> **EXERCISE PROMPT**:
The records below should be copied in full, exactly as shown.

> **ENTRIES SUPPLIED**:
* * *

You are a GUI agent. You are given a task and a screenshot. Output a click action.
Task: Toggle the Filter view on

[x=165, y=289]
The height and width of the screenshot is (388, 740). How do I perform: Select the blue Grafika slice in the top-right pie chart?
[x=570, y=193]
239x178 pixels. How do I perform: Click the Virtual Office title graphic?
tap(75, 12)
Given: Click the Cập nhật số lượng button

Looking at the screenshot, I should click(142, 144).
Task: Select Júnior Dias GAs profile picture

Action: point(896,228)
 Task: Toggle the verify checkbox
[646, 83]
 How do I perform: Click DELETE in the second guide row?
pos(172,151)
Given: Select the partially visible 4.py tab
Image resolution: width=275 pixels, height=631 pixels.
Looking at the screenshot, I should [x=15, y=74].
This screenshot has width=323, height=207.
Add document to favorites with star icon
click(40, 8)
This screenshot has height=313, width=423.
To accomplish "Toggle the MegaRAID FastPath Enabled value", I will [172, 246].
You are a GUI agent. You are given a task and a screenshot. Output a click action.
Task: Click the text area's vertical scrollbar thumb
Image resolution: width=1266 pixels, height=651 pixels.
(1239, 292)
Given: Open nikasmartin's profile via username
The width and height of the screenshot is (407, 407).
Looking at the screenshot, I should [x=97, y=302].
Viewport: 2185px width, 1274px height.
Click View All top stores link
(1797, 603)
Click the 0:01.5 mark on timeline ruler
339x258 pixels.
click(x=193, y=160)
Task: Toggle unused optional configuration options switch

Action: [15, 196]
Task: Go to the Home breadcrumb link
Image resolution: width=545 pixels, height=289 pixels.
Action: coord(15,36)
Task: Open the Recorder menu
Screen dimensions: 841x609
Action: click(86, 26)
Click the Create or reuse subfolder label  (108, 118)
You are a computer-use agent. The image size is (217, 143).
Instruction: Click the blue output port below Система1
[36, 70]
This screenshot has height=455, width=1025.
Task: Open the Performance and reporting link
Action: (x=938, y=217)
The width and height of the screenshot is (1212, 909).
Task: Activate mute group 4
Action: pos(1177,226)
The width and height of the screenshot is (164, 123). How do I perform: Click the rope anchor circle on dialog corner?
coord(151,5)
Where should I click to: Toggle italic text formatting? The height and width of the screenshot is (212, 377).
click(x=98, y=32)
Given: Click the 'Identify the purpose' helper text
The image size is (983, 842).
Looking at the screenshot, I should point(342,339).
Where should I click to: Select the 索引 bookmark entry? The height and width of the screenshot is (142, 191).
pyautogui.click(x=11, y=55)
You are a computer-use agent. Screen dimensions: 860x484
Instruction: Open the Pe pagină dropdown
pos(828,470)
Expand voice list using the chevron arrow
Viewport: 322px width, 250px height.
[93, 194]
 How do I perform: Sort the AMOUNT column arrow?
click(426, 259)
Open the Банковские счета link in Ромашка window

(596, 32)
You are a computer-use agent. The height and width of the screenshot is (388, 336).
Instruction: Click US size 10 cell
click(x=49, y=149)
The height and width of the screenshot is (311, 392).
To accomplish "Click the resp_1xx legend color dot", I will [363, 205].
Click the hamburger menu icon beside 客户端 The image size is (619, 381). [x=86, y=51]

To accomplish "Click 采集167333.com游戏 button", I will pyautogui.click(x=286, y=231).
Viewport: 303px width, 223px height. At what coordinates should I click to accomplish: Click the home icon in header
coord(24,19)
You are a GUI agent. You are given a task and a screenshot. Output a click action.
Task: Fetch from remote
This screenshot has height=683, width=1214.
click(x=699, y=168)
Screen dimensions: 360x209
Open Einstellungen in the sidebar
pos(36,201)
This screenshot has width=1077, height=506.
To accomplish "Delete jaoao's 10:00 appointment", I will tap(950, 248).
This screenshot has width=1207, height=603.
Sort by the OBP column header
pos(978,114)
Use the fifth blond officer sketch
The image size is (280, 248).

* * *

> **ANSWER SPACE**:
You are a GUI agent. You are given a task and a screenshot. Output a click action.
Task: Toggle the Filter view on

[x=165, y=289]
The height and width of the screenshot is (388, 740). How do I perform: Select the blue Grafika slice in the top-right pie chart?
[x=570, y=193]
239x178 pixels. How do I perform: Click the Virtual Office title graphic?
tap(75, 12)
Given: Click the Cập nhật số lượng button

Looking at the screenshot, I should click(142, 144).
Task: Select Júnior Dias GAs profile picture

Action: point(896,228)
 Task: Toggle the verify checkbox
[646, 83]
 How do I perform: Click DELETE in the second guide row?
pos(172,151)
Given: Select the partially visible 4.py tab
Image resolution: width=275 pixels, height=631 pixels.
Looking at the screenshot, I should [x=15, y=74].
This screenshot has width=323, height=207.
Add document to favorites with star icon
click(40, 8)
This screenshot has height=313, width=423.
To accomplish "Toggle the MegaRAID FastPath Enabled value", I will [172, 246].
You are a GUI agent. You are given a task and a screenshot. Output a click action.
Task: Click the text area's vertical scrollbar thumb
Image resolution: width=1266 pixels, height=651 pixels.
(1239, 292)
Given: Open nikasmartin's profile via username
The width and height of the screenshot is (407, 407).
Looking at the screenshot, I should [x=97, y=302].
Viewport: 2185px width, 1274px height.
Click View All top stores link
(1797, 603)
Click the 0:01.5 mark on timeline ruler
339x258 pixels.
click(x=193, y=160)
Task: Toggle unused optional configuration options switch

Action: [15, 196]
Task: Go to the Home breadcrumb link
Image resolution: width=545 pixels, height=289 pixels.
Action: coord(15,36)
Task: Open the Recorder menu
Screen dimensions: 841x609
Action: click(86, 26)
Click the Create or reuse subfolder label  (108, 118)
You are a computer-use agent. The image size is (217, 143).
Instruction: Click the blue output port below Система1
[36, 70]
This screenshot has height=455, width=1025.
Task: Open the Performance and reporting link
Action: (x=938, y=217)
The width and height of the screenshot is (1212, 909).
Task: Activate mute group 4
Action: pos(1177,226)
The width and height of the screenshot is (164, 123). How do I perform: Click the rope anchor circle on dialog corner?
coord(151,5)
Where should I click to: Toggle italic text formatting? The height and width of the screenshot is (212, 377).
click(x=98, y=32)
Given: Click the 'Identify the purpose' helper text
The image size is (983, 842).
Looking at the screenshot, I should point(342,339).
Where should I click to: Select the 索引 bookmark entry? The height and width of the screenshot is (142, 191).
pyautogui.click(x=11, y=55)
You are a computer-use agent. Screen dimensions: 860x484
Instruction: Open the Pe pagină dropdown
pos(828,470)
Expand voice list using the chevron arrow
Viewport: 322px width, 250px height.
[93, 194]
 How do I perform: Sort the AMOUNT column arrow?
click(426, 259)
Open the Банковские счета link in Ромашка window

(596, 32)
You are a computer-use agent. The height and width of the screenshot is (388, 336).
Instruction: Click US size 10 cell
click(x=49, y=149)
The height and width of the screenshot is (311, 392).
To accomplish "Click the resp_1xx legend color dot", I will [363, 205].
Click the hamburger menu icon beside 客户端 The image size is (619, 381). [x=86, y=51]

To accomplish "Click 采集167333.com游戏 button", I will pyautogui.click(x=286, y=231).
Viewport: 303px width, 223px height. At what coordinates should I click to accomplish: Click the home icon in header
coord(24,19)
You are a GUI agent. You are given a task and a screenshot. Output a click action.
Task: Fetch from remote
This screenshot has height=683, width=1214.
click(x=699, y=168)
Screen dimensions: 360x209
Open Einstellungen in the sidebar
pos(36,201)
This screenshot has width=1077, height=506.
To accomplish "Delete jaoao's 10:00 appointment", I will tap(950, 248).
This screenshot has width=1207, height=603.
Sort by the OBP column header
pos(978,114)
Use the fifth blond officer sketch
The image size is (280, 248).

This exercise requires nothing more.